[What is required] Look for the string "button" in the data below, and copy each line that holds it.

[Task input Boundary: Start]

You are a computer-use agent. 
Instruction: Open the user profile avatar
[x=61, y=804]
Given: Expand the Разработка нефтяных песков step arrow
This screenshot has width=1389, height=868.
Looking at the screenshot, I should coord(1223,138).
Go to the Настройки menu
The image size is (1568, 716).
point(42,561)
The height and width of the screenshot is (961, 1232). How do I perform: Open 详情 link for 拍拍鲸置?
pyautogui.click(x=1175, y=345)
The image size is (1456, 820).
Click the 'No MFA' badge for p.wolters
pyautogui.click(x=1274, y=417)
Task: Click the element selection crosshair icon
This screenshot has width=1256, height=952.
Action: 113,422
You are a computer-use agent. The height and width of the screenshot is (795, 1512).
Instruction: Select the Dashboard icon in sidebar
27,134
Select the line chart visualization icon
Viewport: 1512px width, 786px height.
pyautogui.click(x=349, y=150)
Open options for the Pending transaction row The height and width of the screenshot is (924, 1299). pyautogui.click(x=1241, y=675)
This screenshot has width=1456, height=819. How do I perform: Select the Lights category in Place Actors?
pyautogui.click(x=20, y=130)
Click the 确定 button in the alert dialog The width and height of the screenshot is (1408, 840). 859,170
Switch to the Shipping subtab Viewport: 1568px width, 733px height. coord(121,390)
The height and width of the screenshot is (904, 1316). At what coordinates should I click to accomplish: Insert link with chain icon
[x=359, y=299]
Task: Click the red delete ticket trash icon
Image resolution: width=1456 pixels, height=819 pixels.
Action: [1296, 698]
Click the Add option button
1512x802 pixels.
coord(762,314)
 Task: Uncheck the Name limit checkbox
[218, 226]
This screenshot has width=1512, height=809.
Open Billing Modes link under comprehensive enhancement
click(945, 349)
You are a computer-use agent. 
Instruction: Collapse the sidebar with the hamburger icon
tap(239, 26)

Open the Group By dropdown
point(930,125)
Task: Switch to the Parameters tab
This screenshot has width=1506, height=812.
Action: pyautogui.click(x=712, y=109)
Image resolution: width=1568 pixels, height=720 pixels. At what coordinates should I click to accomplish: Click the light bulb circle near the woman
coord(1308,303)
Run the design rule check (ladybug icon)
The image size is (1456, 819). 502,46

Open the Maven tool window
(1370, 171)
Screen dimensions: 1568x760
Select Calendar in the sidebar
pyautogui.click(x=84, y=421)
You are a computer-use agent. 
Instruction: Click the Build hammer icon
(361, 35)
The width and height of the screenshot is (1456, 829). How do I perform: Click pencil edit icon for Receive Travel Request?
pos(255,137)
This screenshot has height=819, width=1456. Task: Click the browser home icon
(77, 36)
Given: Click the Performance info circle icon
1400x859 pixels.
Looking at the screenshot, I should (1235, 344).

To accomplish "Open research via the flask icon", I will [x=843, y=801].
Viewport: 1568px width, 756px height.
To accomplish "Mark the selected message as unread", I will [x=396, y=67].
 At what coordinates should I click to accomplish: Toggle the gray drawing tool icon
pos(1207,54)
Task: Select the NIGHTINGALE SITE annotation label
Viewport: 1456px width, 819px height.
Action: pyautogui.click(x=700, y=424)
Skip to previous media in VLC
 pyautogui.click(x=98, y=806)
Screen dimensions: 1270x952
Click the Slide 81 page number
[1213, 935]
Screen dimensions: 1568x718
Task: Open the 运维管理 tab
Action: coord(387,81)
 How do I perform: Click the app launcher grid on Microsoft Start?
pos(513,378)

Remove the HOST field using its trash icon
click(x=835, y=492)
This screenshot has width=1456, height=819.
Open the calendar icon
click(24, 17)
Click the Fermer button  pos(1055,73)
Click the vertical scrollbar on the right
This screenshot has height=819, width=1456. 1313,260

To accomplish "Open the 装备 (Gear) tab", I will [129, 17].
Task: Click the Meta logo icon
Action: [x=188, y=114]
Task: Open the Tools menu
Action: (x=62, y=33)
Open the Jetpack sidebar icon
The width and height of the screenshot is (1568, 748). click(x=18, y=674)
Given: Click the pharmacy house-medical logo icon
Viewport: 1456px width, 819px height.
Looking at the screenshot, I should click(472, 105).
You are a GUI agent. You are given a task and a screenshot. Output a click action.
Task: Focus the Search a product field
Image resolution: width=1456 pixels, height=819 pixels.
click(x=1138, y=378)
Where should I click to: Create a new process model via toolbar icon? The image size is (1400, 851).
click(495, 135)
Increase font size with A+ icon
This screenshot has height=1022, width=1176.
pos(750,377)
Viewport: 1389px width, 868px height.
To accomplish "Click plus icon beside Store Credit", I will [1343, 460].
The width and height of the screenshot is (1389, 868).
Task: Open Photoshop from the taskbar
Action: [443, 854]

[Task input Boundary: End]

[Reply]
Click the 确定 button in the alert dialog The width and height of the screenshot is (1408, 840). 859,170
Click the Add option button
Click the Fermer button  pos(1055,73)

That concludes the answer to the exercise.